The MM Hub is delighted to report on the 59th American Society of Hematology (ASH) Annual Meeting in Atlanta, GA. On Sunday 10 December 2017 an oral abstract session took place entitled: Session: 653. Myeloma: Therapy, excluding Transplantation: Upfront Therapy for Multiple Myeloma: Induction and Maintenance. In this session, Di. Mitsuo Hori from the Ibaraki Prefectural Central Hospital, Ibaraki, Japan, presented the findings of a phase II study. The title of the talk (Abstract 434) was: Elotuzumab Plus Lenalidomide/Dexamethasone (ELd) Vs Ld in Patients with Newly Diagnosed Multiple Myeloma: Phase 2, Randomized, Open-Label Study in Japan. This article is based on the pre-published abstract.

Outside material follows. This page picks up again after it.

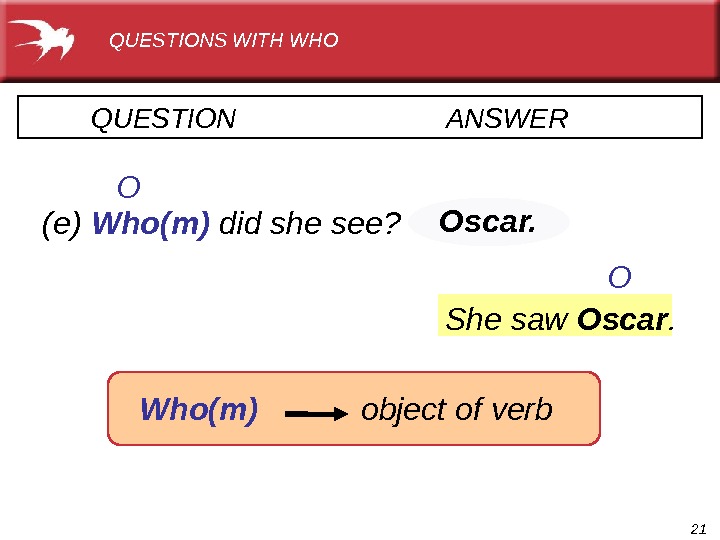Click the word "did" in the question

tap(238, 224)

The study was designed to test the effects of elotuzumab with lenalidomide plus dexamethasone in comparison with lenalidomide and dexamethasone alone, in patients with Newly Diagnosed Multiple Myeloma (NDMM). Elotuzumab has shown efficacy in Relapsed Refractory MM (RRMM), but this is the first trial testing efficacy in NDMM.

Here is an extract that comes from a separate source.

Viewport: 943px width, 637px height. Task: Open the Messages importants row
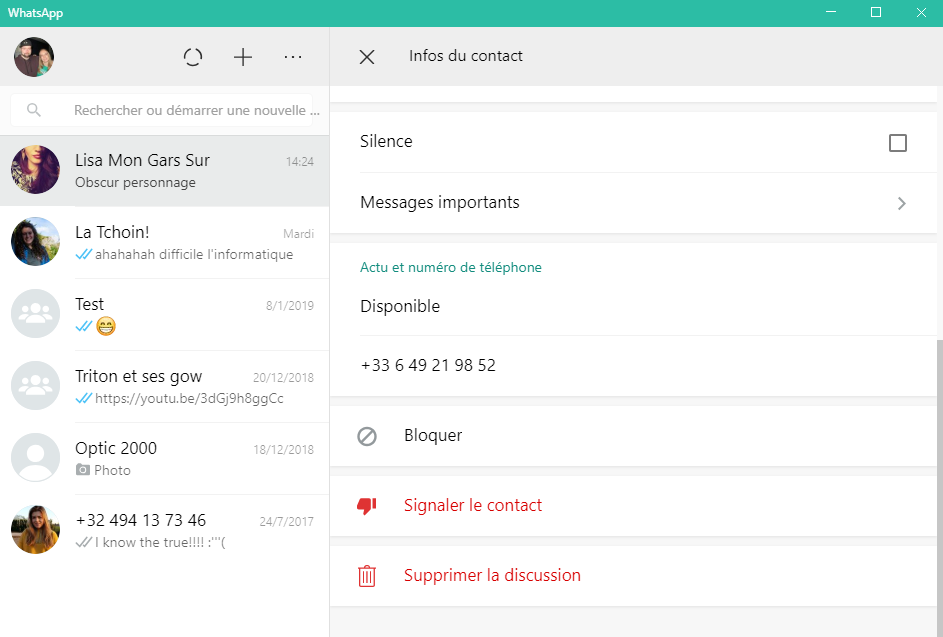pos(600,203)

- Patients (pts), n = 82 total
- Elotuzumab, lenalidomide, dexamethasone (ELd) = 40 pts
- Lenalidomide, dexamethasone (Ld) = 42 pts
- Median Age = 72 years (ELd) and 73 years (Ld)
- Clinical Response Results
- CR: 3% ELd vs 5% Ld
- VGPR: 38% ELd vs 21% Ld
- PR: 43% ELd vs 45% Ld
- Progressive Disease: 0% ELd vs 2% Ld
- ORR: 88% ELd vs 74% Ld
- Most common adverse events (AEs) (ELd vs Ld): constipation (43% vs 31%), pyrexia (35% vs 7%), rash (28% vs 36%), diarrhea (28% vs 21%), nasopharyngitis (25% vs 26%), dysgeusia (23% vs 19%), malaise (23% vs 2%), peripheral edema (20% vs 14%), neutropenia (20% vs 14%), leukopenia (20% vs 7%), and back pain (18% vs 21%)
- Most common grade 3-4 AEs (ELd vs Ld): neutropenia (10% vs 7%) and leukopenia (15% vs 0%)
While data for PFS and OS are not yet available, ELd did show improved ORR when compared to Ld therapy. ELd had a comparable safety profile, which makes this therapeutic option attractive for further study in patients with NDMM.